Collected data entries:
====
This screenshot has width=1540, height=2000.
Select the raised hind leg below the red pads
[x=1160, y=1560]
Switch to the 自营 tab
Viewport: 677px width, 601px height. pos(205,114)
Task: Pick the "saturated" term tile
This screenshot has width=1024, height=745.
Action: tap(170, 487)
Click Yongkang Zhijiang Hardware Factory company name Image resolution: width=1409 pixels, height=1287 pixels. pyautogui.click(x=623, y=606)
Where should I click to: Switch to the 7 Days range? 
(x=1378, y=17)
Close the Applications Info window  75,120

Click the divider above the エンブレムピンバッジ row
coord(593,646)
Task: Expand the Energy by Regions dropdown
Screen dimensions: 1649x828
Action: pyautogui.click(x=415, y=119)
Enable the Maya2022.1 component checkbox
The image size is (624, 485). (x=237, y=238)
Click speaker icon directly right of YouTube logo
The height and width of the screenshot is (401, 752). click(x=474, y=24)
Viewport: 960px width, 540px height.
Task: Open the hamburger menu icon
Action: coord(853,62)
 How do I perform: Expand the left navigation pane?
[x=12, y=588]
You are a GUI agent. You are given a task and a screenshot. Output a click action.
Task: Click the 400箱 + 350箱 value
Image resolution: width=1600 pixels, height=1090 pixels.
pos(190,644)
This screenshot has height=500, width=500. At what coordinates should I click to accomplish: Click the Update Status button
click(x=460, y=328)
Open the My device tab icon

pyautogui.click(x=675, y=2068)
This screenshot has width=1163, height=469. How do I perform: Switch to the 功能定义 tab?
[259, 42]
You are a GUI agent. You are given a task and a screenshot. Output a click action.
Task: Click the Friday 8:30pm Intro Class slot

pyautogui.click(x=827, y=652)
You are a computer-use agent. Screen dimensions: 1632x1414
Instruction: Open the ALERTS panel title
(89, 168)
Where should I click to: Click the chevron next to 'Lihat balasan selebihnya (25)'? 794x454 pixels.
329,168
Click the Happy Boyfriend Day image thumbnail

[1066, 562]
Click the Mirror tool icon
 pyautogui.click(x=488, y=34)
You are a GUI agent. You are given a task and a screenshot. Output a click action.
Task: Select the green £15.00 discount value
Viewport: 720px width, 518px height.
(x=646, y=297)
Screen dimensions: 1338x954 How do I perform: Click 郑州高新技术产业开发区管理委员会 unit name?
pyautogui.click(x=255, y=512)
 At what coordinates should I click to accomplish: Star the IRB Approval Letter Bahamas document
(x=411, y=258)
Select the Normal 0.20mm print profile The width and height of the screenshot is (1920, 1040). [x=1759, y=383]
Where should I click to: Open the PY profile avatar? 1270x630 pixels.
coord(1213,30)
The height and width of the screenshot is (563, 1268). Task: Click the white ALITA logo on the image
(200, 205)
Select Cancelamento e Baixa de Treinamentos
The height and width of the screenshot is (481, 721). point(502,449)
====
Put every line of the material above into a numbered list, leaving out the blank lines.

1. This screenshot has width=1540, height=2000.
2. Select the raised hind leg below the red pads
3. [x=1160, y=1560]
4. Switch to the 自营 tab
5. Viewport: 677px width, 601px height. pos(205,114)
6. Task: Pick the "saturated" term tile
7. This screenshot has width=1024, height=745.
8. Action: tap(170, 487)
9. Click Yongkang Zhijiang Hardware Factory company name Image resolution: width=1409 pixels, height=1287 pixels. pyautogui.click(x=623, y=606)
10. Where should I click to: Switch to the 7 Days range? 
11. (x=1378, y=17)
12. Close the Applications Info window  75,120
13. Click the divider above the エンブレムピンバッジ row
14. coord(593,646)
15. Task: Expand the Energy by Regions dropdown
16. Screen dimensions: 1649x828
17. Action: pyautogui.click(x=415, y=119)
18. Enable the Maya2022.1 component checkbox
19. The image size is (624, 485). (x=237, y=238)
20. Click speaker icon directly right of YouTube logo
21. The height and width of the screenshot is (401, 752). click(x=474, y=24)
22. Viewport: 960px width, 540px height.
23. Task: Open the hamburger menu icon
24. Action: coord(853,62)
25.  How do I perform: Expand the left navigation pane?
26. [x=12, y=588]
27. You are a GUI agent. You are given a task and a screenshot. Output a click action.
28. Task: Click the 400箱 + 350箱 value
29. Image resolution: width=1600 pixels, height=1090 pixels.
30. pos(190,644)
31. This screenshot has height=500, width=500. At what coordinates should I click to accomplish: Click the Update Status button
32. click(x=460, y=328)
33. Open the My device tab icon
34. pyautogui.click(x=675, y=2068)
35. This screenshot has width=1163, height=469. How do I perform: Switch to the 功能定义 tab?
36. [259, 42]
37. You are a GUI agent. You are given a task and a screenshot. Output a click action.
38. Task: Click the Friday 8:30pm Intro Class slot
39. pyautogui.click(x=827, y=652)
40. You are a computer-use agent. Screen dimensions: 1632x1414
41. Instruction: Open the ALERTS panel title
42. (89, 168)
43. Where should I click to: Click the chevron next to 'Lihat balasan selebihnya (25)'? 794x454 pixels.
44. 329,168
45. Click the Happy Boyfriend Day image thumbnail
46. [1066, 562]
47. Click the Mirror tool icon
48.  pyautogui.click(x=488, y=34)
49. You are a GUI agent. You are given a task and a screenshot. Output a click action.
50. Task: Select the green £15.00 discount value
51. Viewport: 720px width, 518px height.
52. (x=646, y=297)
53. Screen dimensions: 1338x954 How do I perform: Click 郑州高新技术产业开发区管理委员会 unit name?
54. pyautogui.click(x=255, y=512)
55.  At what coordinates should I click to accomplish: Star the IRB Approval Letter Bahamas document
56. (x=411, y=258)
57. Select the Normal 0.20mm print profile The width and height of the screenshot is (1920, 1040). [x=1759, y=383]
58. Where should I click to: Open the PY profile avatar? 1270x630 pixels.
59. coord(1213,30)
60. The height and width of the screenshot is (563, 1268). Task: Click the white ALITA logo on the image
61. (200, 205)
62. Select Cancelamento e Baixa de Treinamentos
63. The height and width of the screenshot is (481, 721). point(502,449)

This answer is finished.